Завернув картину, он вдруг обернулся ко мне. Я не успел отвести глаза, и наши взгляды встретились. Он как-то криво и несколько смущенно улыбнулся. Я машинально поклонился в ответ.

Поезд пролетел мимо нескольких полустанков, а мы, каждый в своем углу, все поглядывали друг на друга и всякий раз с неловким чувством отводили глаза. За окном чернела ночь. Я приник к стеклу, но не смог разглядеть ни единого огонька — только далеко в море мерцали фонарики одиноких рыбачьих суденышек. И в этой безбрежной ночи мчался вперед, громыхая на стыках колесами, наш полутемный длинный вагон — единственный островок жизни в океане тьмы. Казалось, во всем белом свете остались лишь мы — я и мой странный попутчик. Ни один пассажир не подсел к нам, и, что особенно удивительно, ни разу не прошел кондуктор или мальчишка-разносчик. В голову мне полезли всякие страшные мысли: а что, если мой попутчик — это злой чужеземный волшебник? Известно, что ужас, если ничто не отвлекает внимания, все растет и растет и наконец завладевает всем твоим существом. Измученный этим томительным чувством, я резко поднялся и решительным шагом направился в дальний конец вагона, где сидел незнакомец. Казалось, страх магнитом притягивает меня к нему. Я уселся напротив и впился глазами в его бледное, изборожденное морщинами лицо, испытывая странное ощущение нереальности происходящего. От волнения у меня даже перехватило дыхание. Незнакомец следил за каждым моим движением, а когда я уселся, сверля его взглядом, он, точно и ждал того, показал на завернутый в черный атлас предмет.
(Эдогава Рампо, "Путешественник с картиной")

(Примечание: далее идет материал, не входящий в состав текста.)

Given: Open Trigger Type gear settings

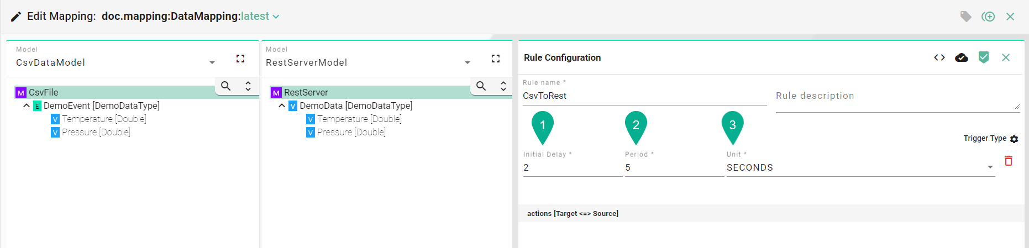Looking at the screenshot, I should (x=1014, y=139).
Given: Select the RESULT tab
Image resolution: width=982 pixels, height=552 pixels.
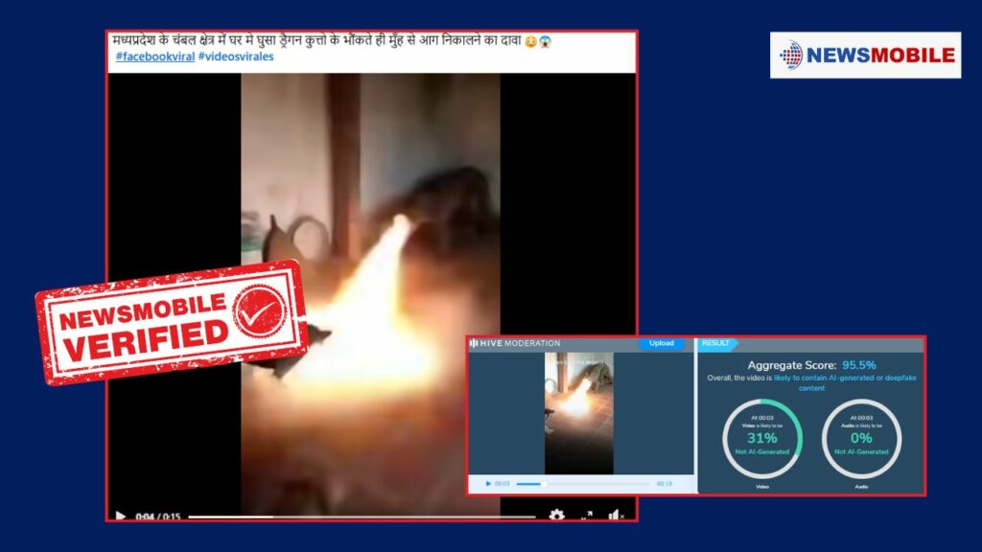Looking at the screenshot, I should 715,343.
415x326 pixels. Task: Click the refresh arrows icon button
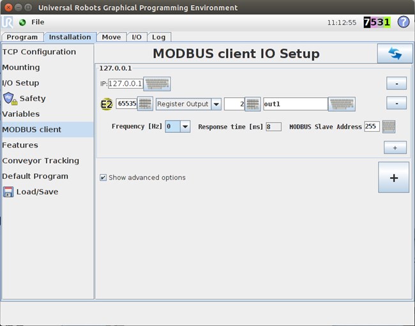(x=394, y=54)
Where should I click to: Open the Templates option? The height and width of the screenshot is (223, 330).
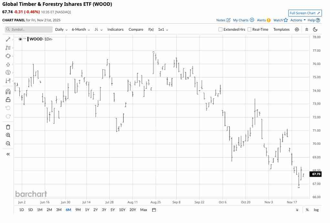[281, 29]
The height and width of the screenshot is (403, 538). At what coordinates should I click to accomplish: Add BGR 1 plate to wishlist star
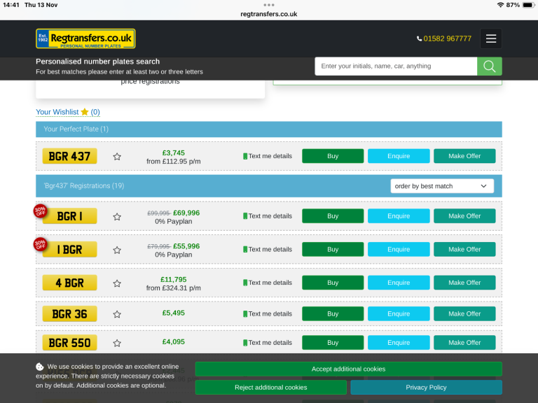tap(117, 217)
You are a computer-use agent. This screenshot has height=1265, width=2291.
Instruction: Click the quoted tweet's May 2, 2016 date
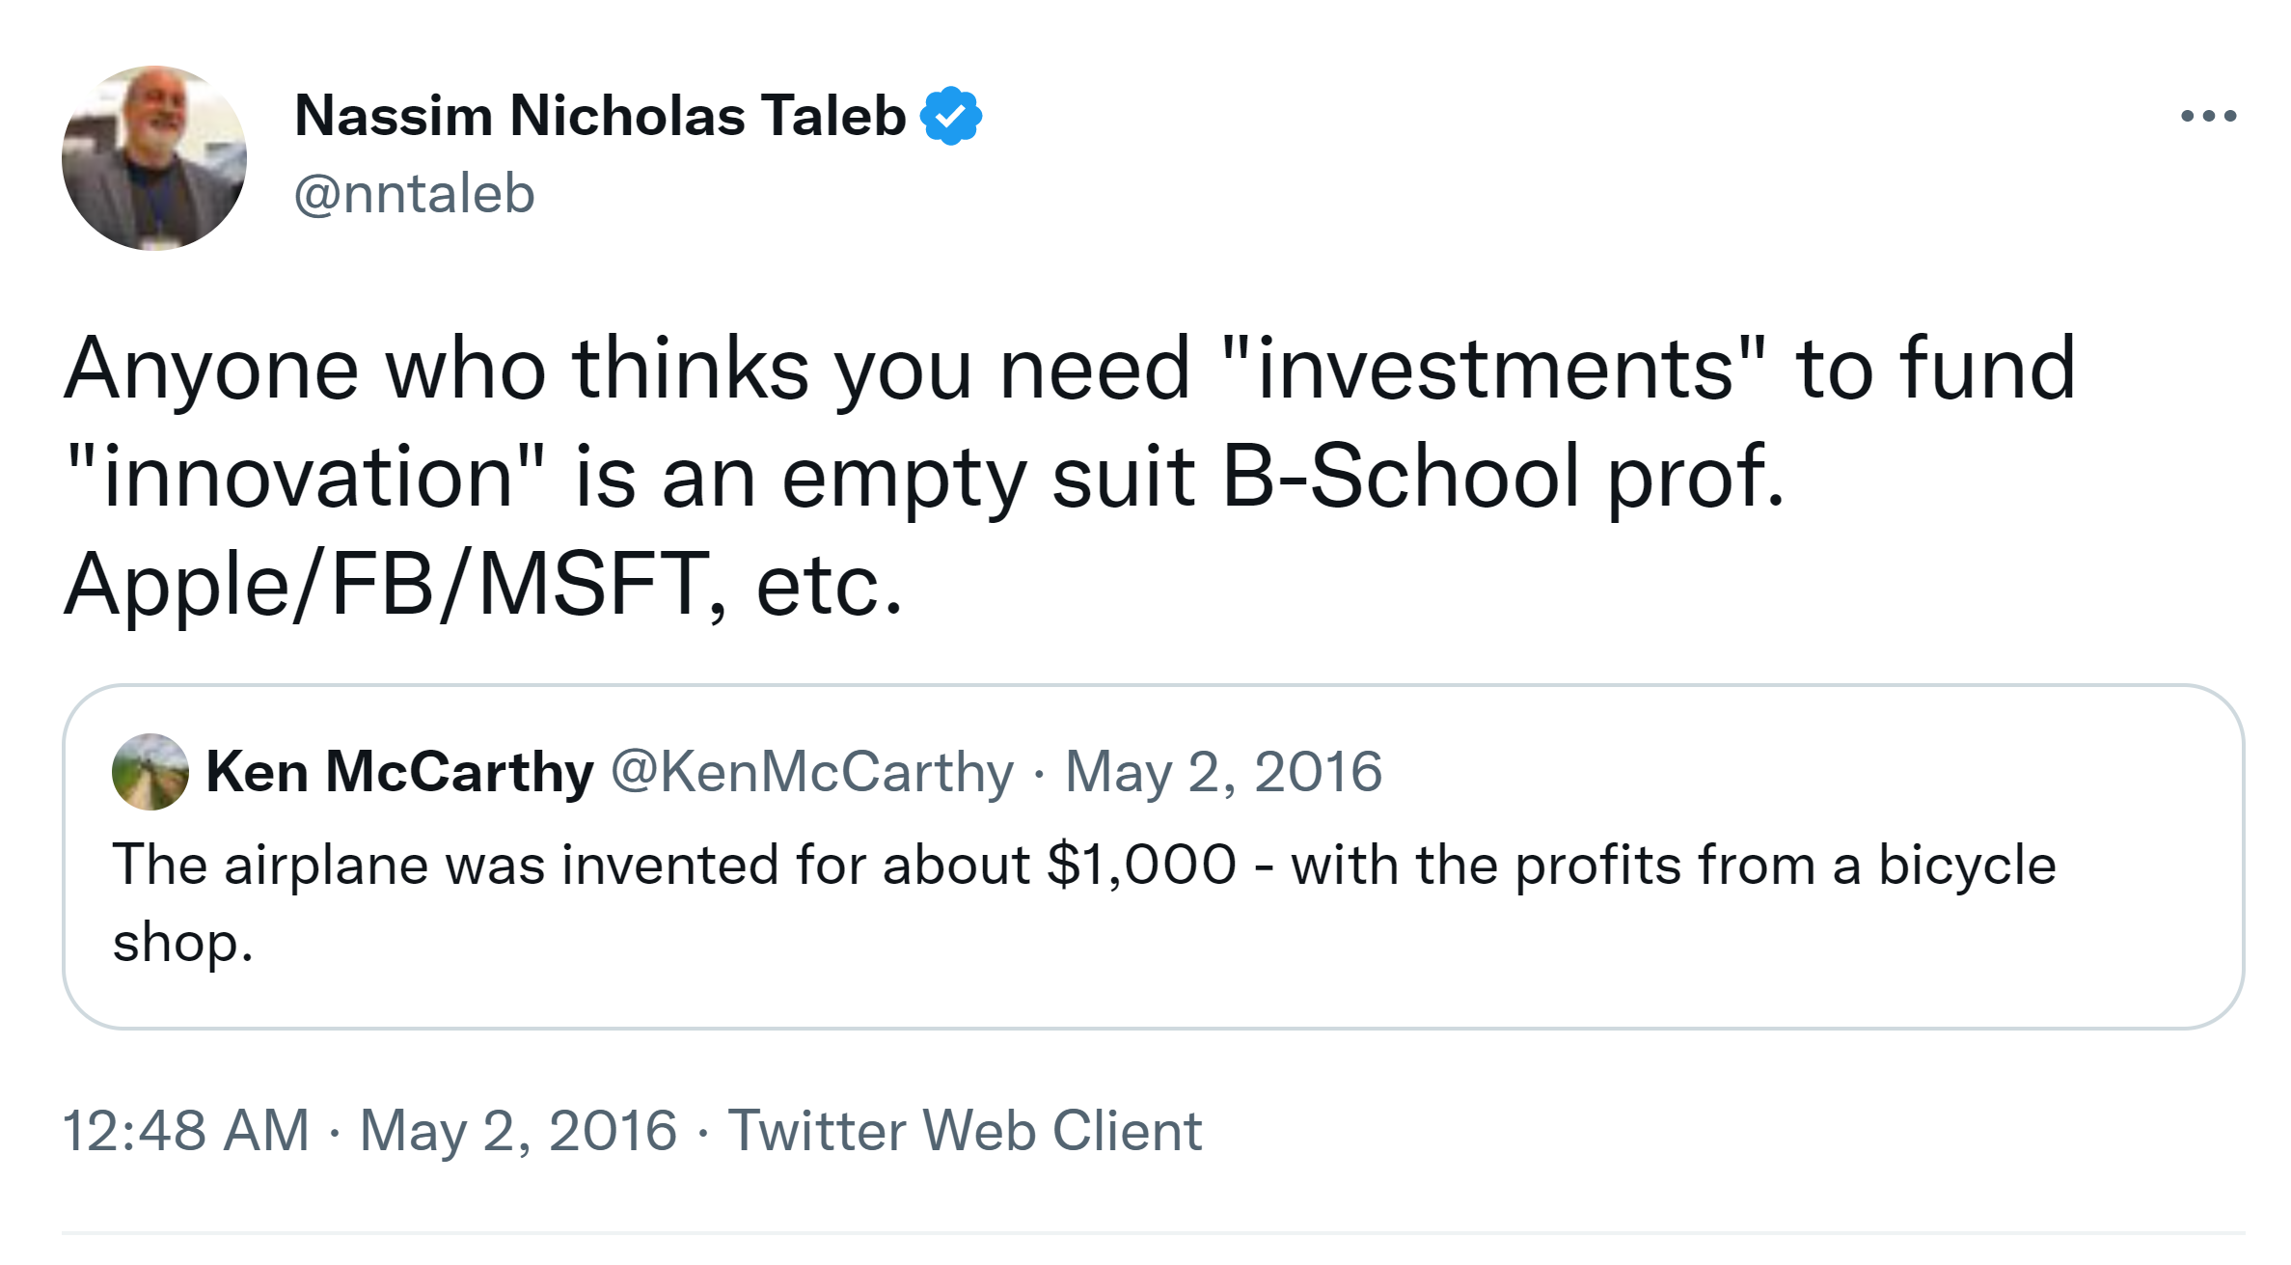coord(1223,772)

А вот что скажете об этом?

Однако странным в Токио кажется не только мусор, кружащийся на Гиндзе. Иногда с удивительными вещами, противоречащими здравому смыслу, можно столкнуться в ночном трамвае. К чему, например, красный и синий трамваи, едущие по безлюдным улицам, останавливаются на остановках, где нет ни души? Если вы не верите мне, как и в случае с бумажным мусором, возьмите и проверьте, хоть сегодня ночью. Особенно часто это случается на линиях Досака и Сугамо, хотя трамваи там совершенно такие же, как и везде. Да вот взять хотя бы недавний случай. Дней пять назад ночью красный трамвай, на котором я ехал, остановился как раз у Дангосакаситэ на линии Досака, хотя на остановке не было ни одного человека. Причём кондуктор, дёргая за верёвку звонка, наполовину высунулся из вагона и, как обычно, крикнул: "Есть кто-нибудь на посадку?" Я сидел неподалёку от него и сразу же выглянул в окно. И что же? Ни у столба на остановке, ни на широкой улице, где все двери домов были закрыты, не оказалось ни души. Лишь луна тускло светила сквозь лёгкую дымку. "Странно!" - подумал я, кондуктор дёрнул за верёвку, и трамвай поехал. Однако я продолжал глядеть в окно, и, по мере того как мы отъезжали, мне стало казаться, что в лунном свете маячат, всё уменьшаясь, человеческие тени. Возможно, это игра моего больного воображния, но зачем же тогда кондуктор красного трамвая, мчавшегося вперёд, остановил его там, где не было людей? И притом такое случалось не только со мной, но и с несколькими моими приятелями. Так что вряд ли можно сказать, что кондуктор в тот раз просто спросонья остановил трамвай. Один из знакомых рассказывал мне, что однажды он одёрнул кондуктора: "Не видишь, что ли? Никого нет!" Кондуктор же изумлённо возразил: "А я думал, там полно народу"
(Рюноскэ Акутагава, "Ведьма")

Кста, речь в рассказе идёт о пригородном трамвае - такие и сейчас курсируют кое-где в Японии, и именно на таком едет навстречу закату Тихиро со своми спутниками. Я даже включил похожие поезда в два вагона в роман, который сейчас пишу.